Entries supplied
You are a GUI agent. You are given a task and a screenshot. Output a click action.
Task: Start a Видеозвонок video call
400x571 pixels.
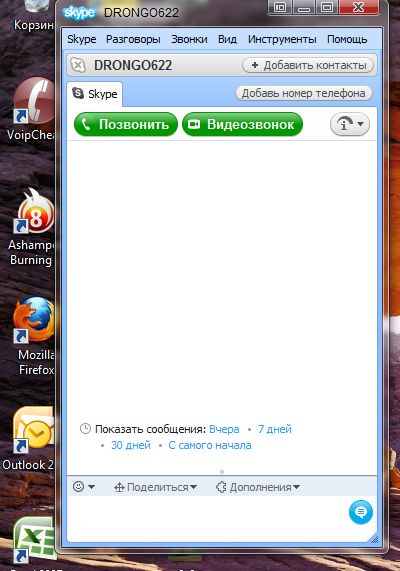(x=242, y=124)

...

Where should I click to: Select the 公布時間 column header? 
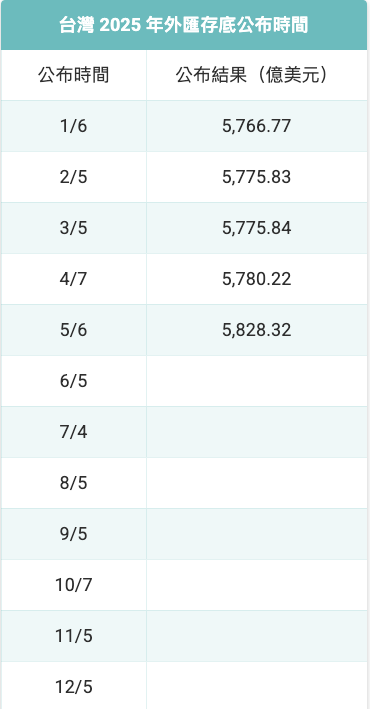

Your goal
Every line that holds the word "click" should be copied from the records above.

Answer section
You are a GUI agent. You are given a task and a screenshot. Output a click action.
Where should I click to: Select the 公布時間 column header? 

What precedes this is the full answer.